Case – Sullivan v Isle of Wight Council
10 June 2025
The Claimant had applied for a job with the Respondent and been unsuccessful. She was an external candidate. In the course of her application the Claimant had raised matters which could have amounted to protected disclosures under whistleblowing legislation. The claim was that she had suffered a detriment on the grounds of whistleblowing. It was held that whistleblowing protection only applied to employees, former employees, workers and former workers.
The Court of Appeal dismissed the Claimant’s appeal and maintained that external job applicants did not have whistleblower protection.
The main points of the judgment were:
- the Claimant was not in a materially analogous position to either ‘workers’ or NHS job applicants (both of whom have protection against whistleblowing detriment).

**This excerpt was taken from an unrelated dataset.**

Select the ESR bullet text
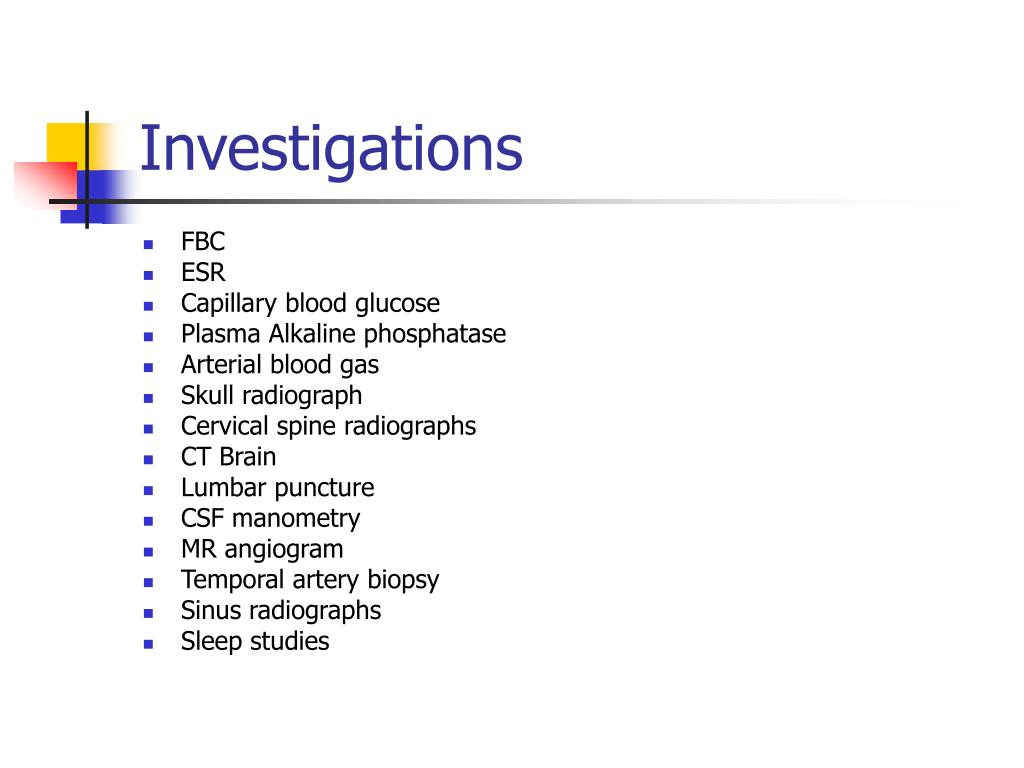Viewport: 1024px width, 768px height. pyautogui.click(x=202, y=272)
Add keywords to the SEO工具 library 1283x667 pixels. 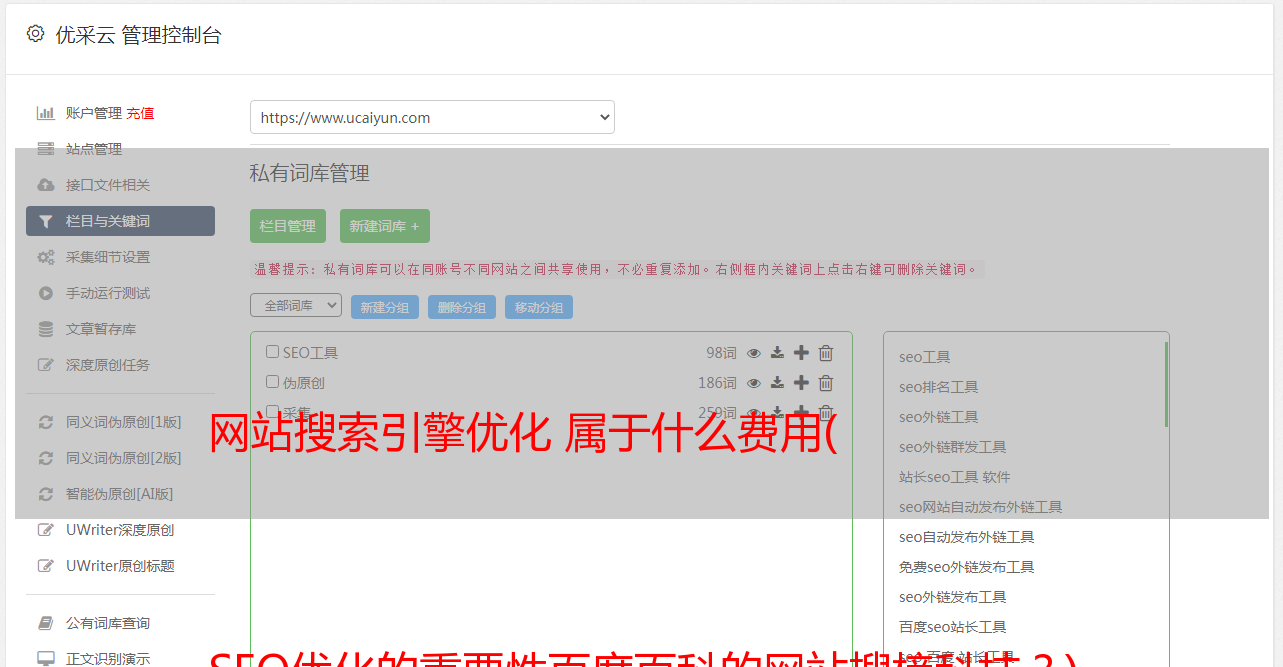point(801,353)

- external job applicants could belong to an ‘other status’, bringing them within the remit of Article 14 of the European Convention on Human Rights (ECHR), which protects individuals from discrimination on listed grounds and also if they belong to an ‘other status’ category. Judges had been held in in Gilham v Ministry of Justice to have an ‘other status’ and had been discriminated against by not falling within whistleblowing protection. This case meant that the legislation should be interpreted to include them.
- unlike in Gilham, the difference in treatment between workers and applicants for posts with NHS employers (who both have whistleblower protection) and internal applicants for other jobs (who do not) was held to be objectively justified such that no ECHR rights had been infringed. The legislation pursued a legitimate aim. The measures adopted to achieve that legislative objective were rationally connected with it and the means used were no more than necessary to achieve that aim.